Un comité consultatif d’experts sur l’évolution du virus a conclu que le sous-variant n’est pas plus dangereux que le BA.1.
Photo: Karim Sahib Agence France-Presse Un comité consultatif d’experts sur l’évolution du virus a conclu que le sous-variant n’est pas plus dangereux que le BA.1.

Le sous-variant BA.2 d’Omicron — qui se répand rapidement, au Danemark notamment — ne « provoque pas de forme plus grave » de la COVID-19 que le variant BA.1 qui circule largement dans le monde, a affirmé mardi une responsable de l’Organisation mondiale de la santé.

« Le niveau de gravité est donc similaire en ce qui concerne les risques d’hospitalisation », a déclaré Maria Van Kerkhove, qui chapeaute la lutte contre la COVID-19 à l’OMS, lors d’une séance de questions-réponses sur les réseaux sociaux.

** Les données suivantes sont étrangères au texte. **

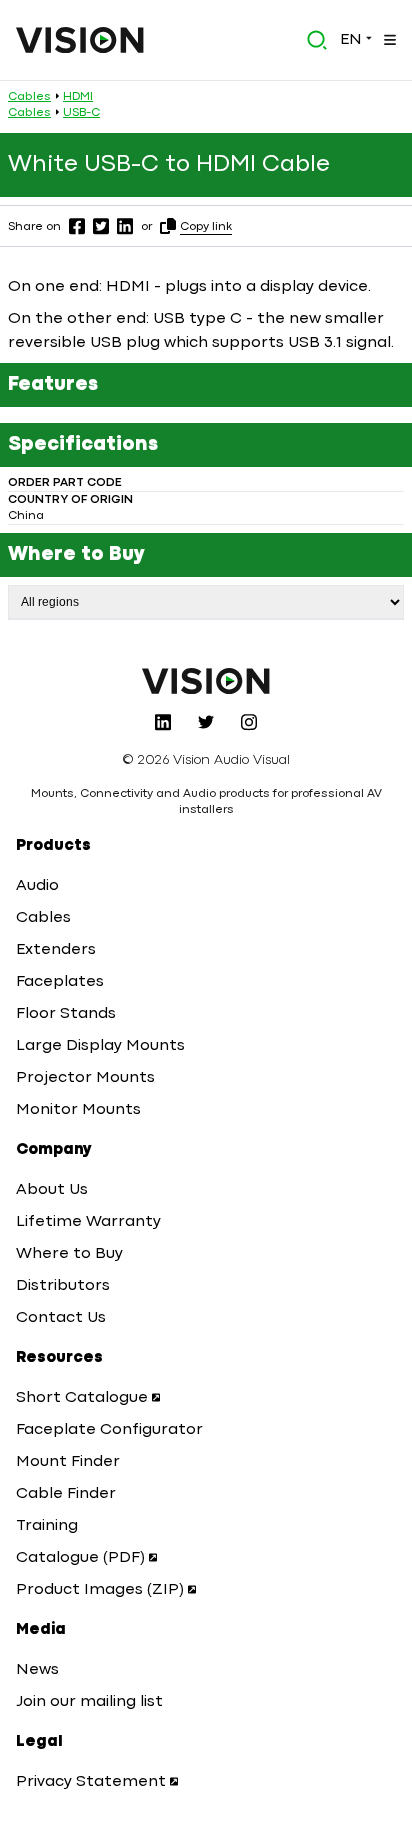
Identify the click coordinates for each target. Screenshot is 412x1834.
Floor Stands (66, 1014)
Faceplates (60, 982)
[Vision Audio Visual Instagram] (249, 722)
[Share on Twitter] (101, 226)
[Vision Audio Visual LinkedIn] (163, 722)
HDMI (78, 97)
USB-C (81, 113)
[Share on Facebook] (77, 226)
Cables (29, 97)
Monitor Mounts (78, 1110)
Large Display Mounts (100, 1046)
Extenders (56, 950)
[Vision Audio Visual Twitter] (206, 722)
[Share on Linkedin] (125, 226)
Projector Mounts (85, 1078)
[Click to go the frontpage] (80, 40)
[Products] (388, 40)
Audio (37, 886)
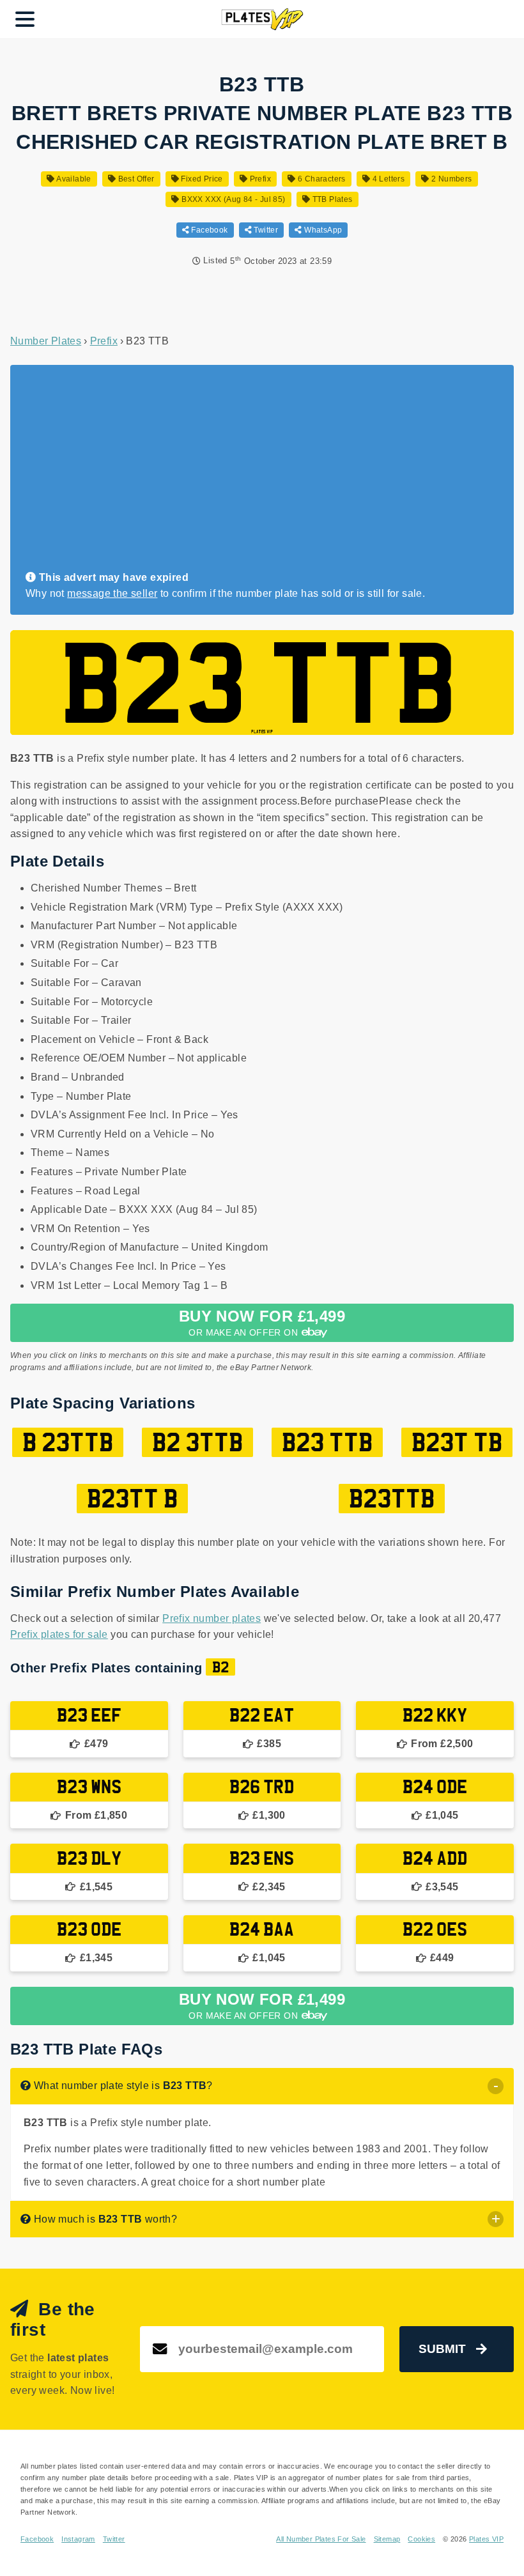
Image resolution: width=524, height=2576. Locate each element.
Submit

Cette conclusion « est vraiment importante, parce que dans de nombreux pays il y avait une quantité substantielle de cas de BA.1 aussi bien que de BA.2 ».

Mme Van Kerkhove rapportait ainsi les conclusions tirées lundi par un comité consultatif d’experts sur l’évolution du virus qui donne la COVID. Des conclusions rassurantes et très attendues après les inquiétudes soulevées par la prépublication — donc non révisée par des pairs — d’une étude sur des hamsters qui semblait montrer qu’au contraire BA.2 infligeait des formes plus graves de la COVID.

Mme Van Kerkhove en a profité pour appeler les pays du monde entier à ne pas démanteler leurs dispositifs de séquençage parallèlement à la levée des restrictions sanitaires dans de nombreux pays.

« Pour l’heure, il semble y avoir une protection importante entre BA.1 et BA.2, et vice-versa », souligne le docteur Anurag Agrawal, membre du comité consultatif. Ce qui signifie que, si on a été infecté par Omicron BA.1 ou BA.2, on est protégé pour une période d’au moins six à huit semaines. On ne dispose pas de données plus anciennes, le sous-variant BA.2 n’étant apparu que récemment.